WSPA has spent a total $83,107,421 lobbying since 2005. Chevron spent $44,876,606 in that period; Aera spent $5,627,258.56.
The latest conflicts of interest by eight DOGGR officials revealed by Consumer Watchdog are only the latest in series of conflicts of interests held by state regulatory officials. In one of the biggest conflicts of interest of the past 20 years, the President of the Western States Petroleum Association (WSPA), Catherine Reheis-Boyd, chaired the Marine Life Protection Act (MLPA) Initiative to create faux “marine protected areas” in Southern California. Her organization was promoting the expansion of offshore fracking and drilling at the same time that she led the effort to create “marine protected areas” in the same region from 2009 to 2012.
It is no surprise that these faux “marine protected areas” fail to protect the ocean from fracking, oil and gas drilling, pollution, military testing and all human impacts on the ocean other than sustainable fishing and gathering.

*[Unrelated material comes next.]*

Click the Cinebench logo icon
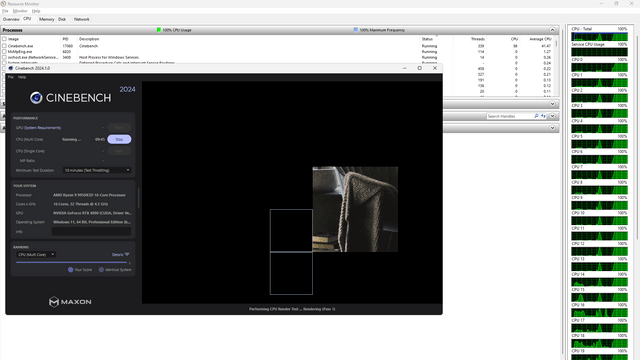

Yet the Natural Resources Defense Council (NRDC), the California League of Conservation Voters (CLCV), the Ocean Conservancy and other big “environmental” NGOs claimed that the privately led process that Reheis-Boyd lead was “open, transparent and inclusive,” even though it was anything but.
Reheis-Boyd also served on the task forces to create “marine protected areas” on the Central Coast, North Central Coast and North Coast.  
WSPA and Big Oil wield their power in 6 major ways: through (1) lobbying; (2) campaign spending; (3) serving on and putting shills on regulatory panels; (4) creating Astroturf groups: (5) working in collaboration with media; and (6) contributing to non profit organizations.
Because of this money and the power that Big Oil wields in California, the Jerry Brown administration, in stark contrast with its “green” facade, issued over 21,000  new oil and gas drilling permits in California. That include more than 200 permits for offshore wells in state waters -- wells within 3 miles of the California coast.
The latest revelations by Consumer Watchdog and the FracTracker Alliance show that the Newsom Administration, in spite of the hopes of fishermen, conservationists, environmental justice advocates and Tribal leaders, is apparently even more committed to serving the interests of oil and gas industry leaders than the Brown administration was.
In addition, the state of California under Brown — and now under Gavin Newson - controls four times as many offshore oil wells in state waters as Trump’s federal government controls in California waters. You can view the map showing the location of wells here:

This money and power also allowed allowed the oil industry to write the cap-and-trade bill, AB 398, that Governor Brown signed in September 2017, as well as to twice defeat a bill to protect a South Coast marine protected area from offshore drilling.
Ironically, the same WSPA president that led the charge to defeat a bill to protect the Vandenberg State Marine Reserve from offshore oil drilling chaired the Marine Life Protection Act (MLPA) Initiative Blue Ribbon Task Force to create these “marine protected areas” on the South Coast. This should have been a front page story, but the reporters and editors in the mainstream and most alternative media outlets were apparently afraid to cover this huge story.